Code Civil

Article 1811 : Explication et Exemple

Comprendre le droit simplement.

Texte Officiel
En vigueur
"On ne peut stipuler : Que le preneur supportera la perte totale du cheptel, quoique arrivée par cas fortuit et sans sa faute. Ou qu'il supportera, dans la perte, une part plus grande que dans le profit. Ou que le bailleur prélèvera, à la fin du bail, quelque chose de plus que le cheptel qu'il a fourni. Toute convention semblable est nulle. Le preneur profite seul des laitages, du fumier et du travail des animaux donnés à cheptel. La laine et le croît se partagent."

L'Explication Prémisse

En termes simples

Cet article protège le preneur (le fermier/locataire d'animaux) contre les clauses abusives du bail. Il interdit de faire supporter au preneur la perte totale du cheptel quand cette perte est due à un cas fortuit ou sans sa faute, ou de lui faire supporter une part des pertes plus grande que sa part des bénéfices.
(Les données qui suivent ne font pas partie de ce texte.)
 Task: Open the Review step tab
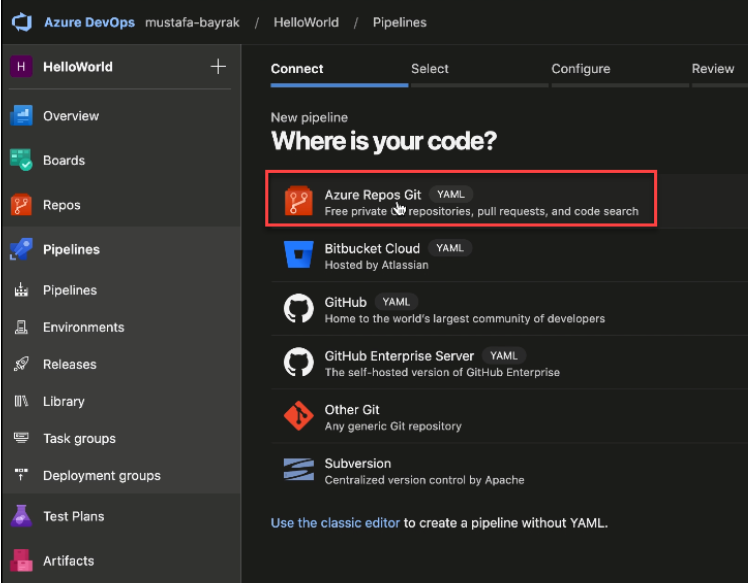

De même le bailleur ne peut exiger, à la fin du bail, plus que le cheptel qu'il a fourni. Par ailleurs, le preneur conserve seul les produits d'usage immédiat des animaux (lait, fumier, le travail fourni), tandis que la laine et l'accroissement (les petits nés) sont partagés entre les parties.

Exemple Concret

Paul loue une ferme à Marie ; elle lui a fourni 10 brebis pour le cheptel. Le contrat contient une clause disant que Paul devra payer si la totalité du troupeau disparaît, même par tempête. Une tempête cause la mort de 6 brebis. Cette clause est nulle : Paul ne peut pas être tenu de supporter la perte totale du cheptel pour un cas fortuit. Pendant l'année, Paul garde le lait et le fumier produits par les brebis. Si 4 agneaux naissent et de la laine est tondue, ces produits sont partagés entre Paul et Marie (par exemple 2 agneaux chacun et partage de la laine), sauf stipulation acceptable ne contrevenant pas aux interdictions précédentes.

Points Clés à Retenir
  • Interdiction de stipuler que le preneur supportera la perte totale du cheptel en cas fortuit ou sans sa faute : une telle clause est nulle.
  • Interdiction de faire supporter au preneur, en cas de perte, une part supérieure à celle qu'il reçoit en cas de profit : clause nulle.
  • Le bailleur ne peut exiger, à la fin du bail, plus du preneur que le cheptel qu'il a initialement fourni : clause nulle.
  • Conséquence de la nullité : ces dispositions contractuelles contraires sont sans effet.
  • Le preneur profite seul des laitages, du fumier et du travail des animaux qui lui sont donnés à cheptel.
  • La laine et l'accroissement (les petits nés) du cheptel se partagent entre bailleur et preneur (en l'absence d'autre accord valable, le partage s'opère entre les parties).
  • Protection valable même si la perte est due à un cas fortuit (événement imprévisible) et en l'absence de faute du preneur.